Microsoft Azure data platform service FAQs

What is a Microsoft Azure data platform service?

It is a consulting and implementation service that helps an organisation design, build, migrate, govern and operate data capabilities on Microsoft Azure. Scope may include ingestion, storage, transformation, analytics, governance, security, observability, cost management and operating-model support.

Which Azure data services can be included?

Depending on requirements, the platform may use Azure Data Lake Storage, Azure Data Factory, Azure Databricks, Azure Synapse Analytics, Microsoft Fabric, Microsoft Purview, Power BI, Event Hubs, Stream Analytics, Azure SQL, Cosmos DB, Key Vault, Monitor and related services.

Can Dataconsultant migrate an existing data warehouse to Azure?

Yes. Migration support can cover discovery, dependency mapping, target architecture, data and workload migration, reconciliation, performance testing, cutover planning and transition. The migration approach depends on source technologies, data volumes, downtime tolerance and regulatory constraints.

How do you choose between Synapse, Databricks and Microsoft Fabric?

The choice should be based on workload patterns, existing skills, integration needs, governance, performance, commercial model, operational ownership and roadmap alignment. A platform assessment can compare suitable options rather than defaulting to one product.

How are security and privacy addressed?

The service can address identity, least-privilege access, network design, encryption, secrets, data classification, masking, retention, residency, logging, monitoring and incident-response requirements. Legal, regulatory and cybersecurity conclusions should be validated by authorised specialists.

What deliverables are typically provided?

Typical deliverables include current-state findings, architecture decisions, target-state diagrams, backlog, landing-zone requirements, data models, pipelines, infrastructure-as-code, test evidence, control mapping, operational runbooks, cost model, training materials and transition documentation.

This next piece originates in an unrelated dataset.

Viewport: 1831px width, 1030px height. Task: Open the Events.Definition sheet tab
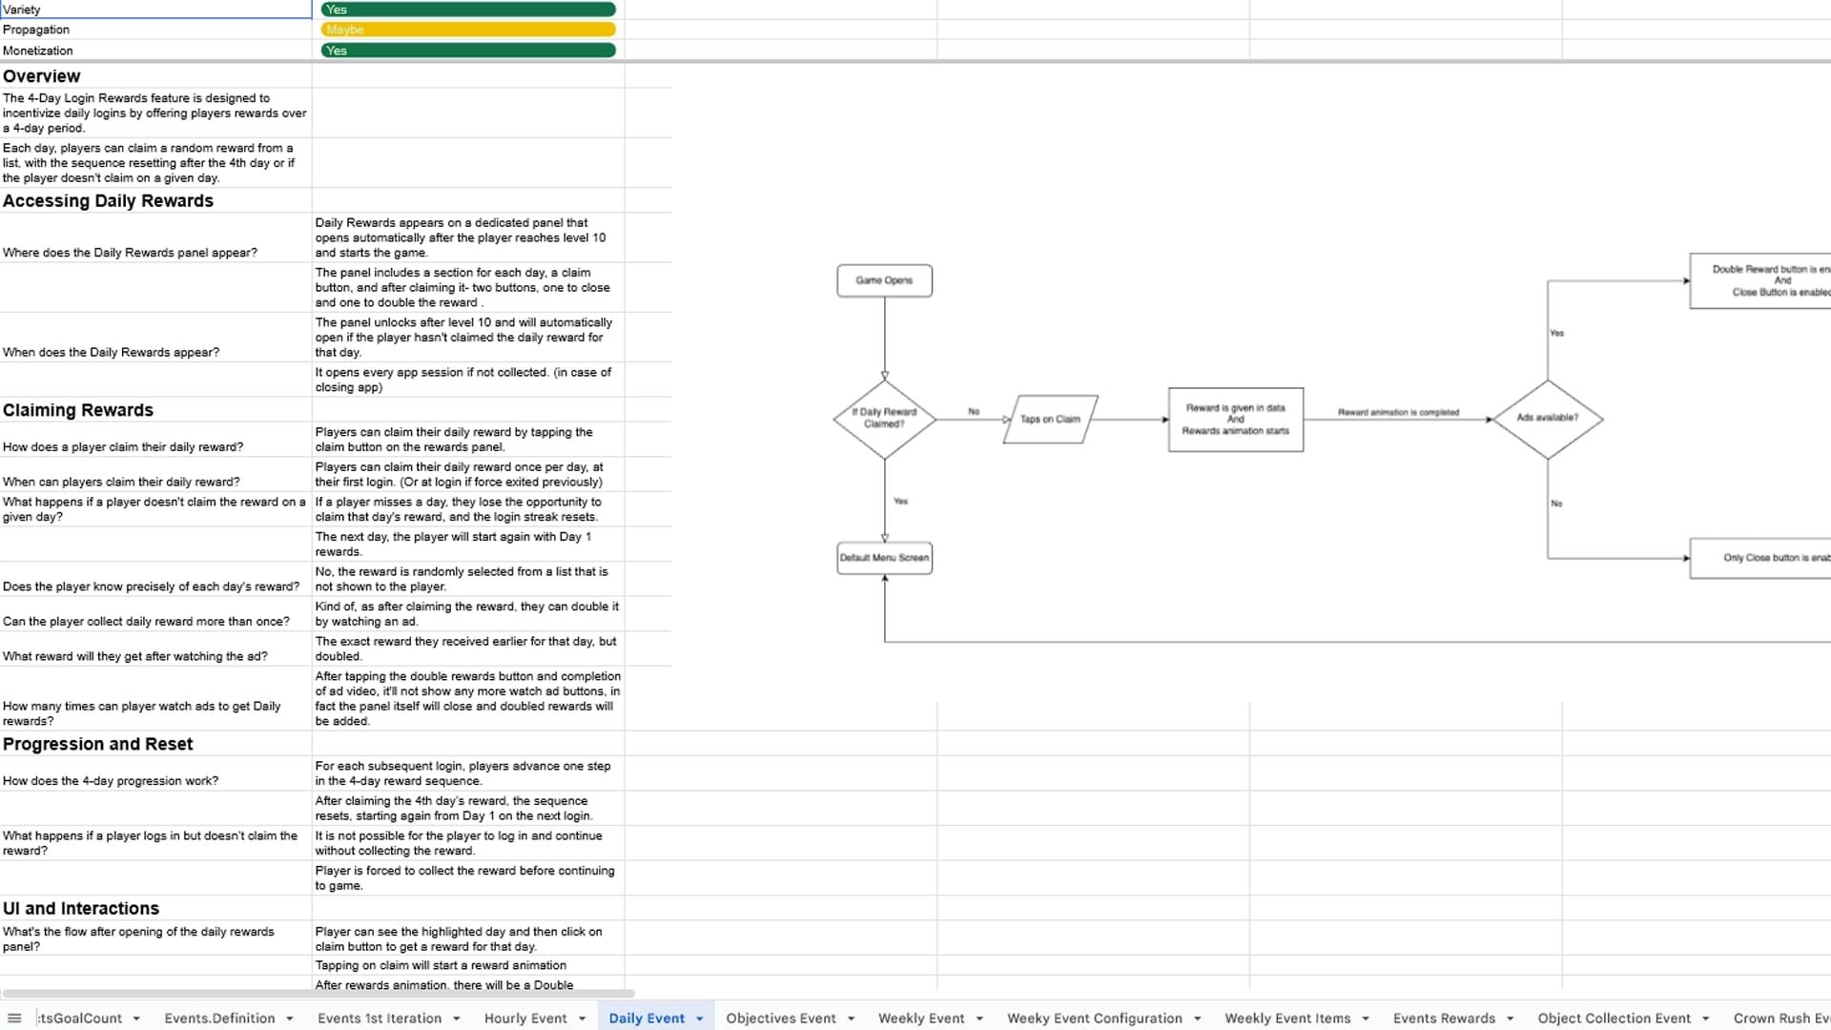pyautogui.click(x=220, y=1019)
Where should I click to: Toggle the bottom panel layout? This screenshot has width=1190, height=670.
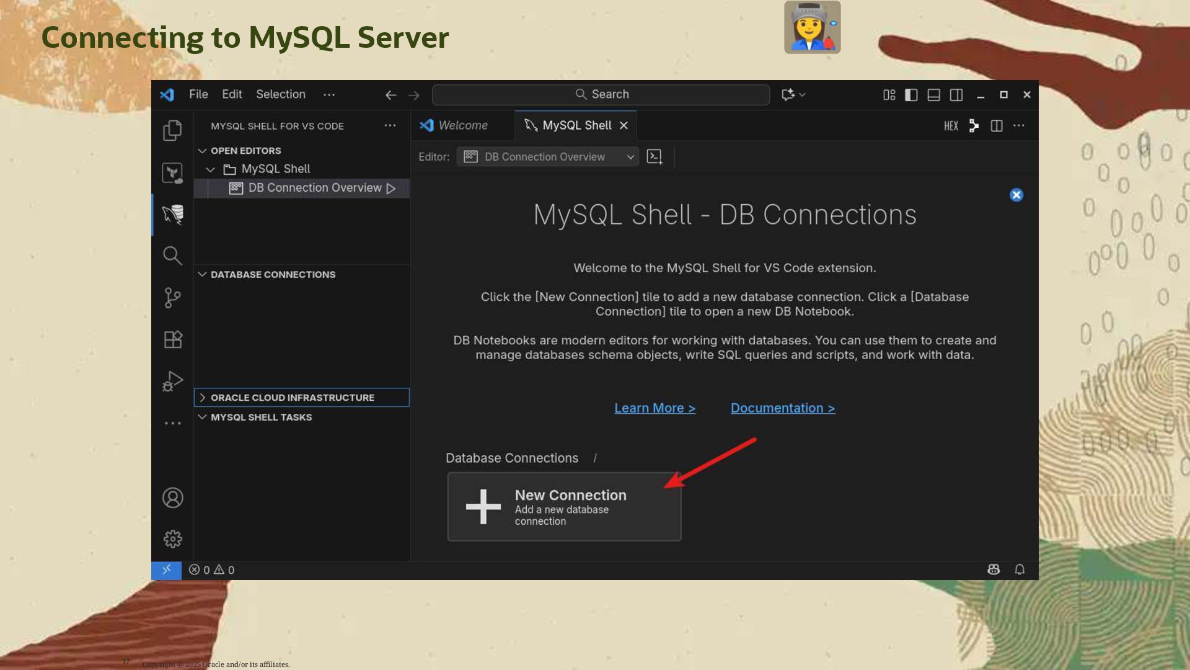pyautogui.click(x=934, y=95)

How long does an Azure data platform engagement take?

There is no reliable fixed duration before discovery. Timing depends on scope, source systems, data quality, integration complexity, security approvals, environments, migration waves, testing, stakeholder availability and whether the work includes implementation or managed support.

What affects the cost of an Azure data platform service?

Cost is influenced by assessment depth, number of sources and use cases, architecture complexity, data volume and velocity, migration scope, environments, security controls, automation, testing, documentation, support model and required specialist roles. Azure consumption charges are separate from consulting fees.

Can the service support real-time data and analytics?

Yes, where justified. Event Hubs, Stream Analytics, Databricks streaming, Fabric real-time capabilities and related services may support event-driven ingestion and low-latency analytics. The design should consider operational complexity, cost, reliability and actual latency requirements.

Does Dataconsultant provide managed Azure data platform support?

Managed support can include monitoring, incident triage, pipeline operations, data-quality checks, cost reporting, release support, access reviews, service improvement and knowledge management. Responsibilities and service levels are agreed during scoping.

What client participation is required?

Clients normally provide executive sponsorship, access to business and technical stakeholders, source-system information, security and policy requirements, environment access, architecture approvals, test participation and timely decisions. Missing inputs and dependencies are recorded as delivery risks.

How are platform outcomes measured?

Measures can include data freshness, pipeline reliability, processing performance, data-quality results, time to onboard sources, cost per workload, incident trends, user adoption, control compliance and delivery of prioritised use cases. Baselines and attribution limits should be documented.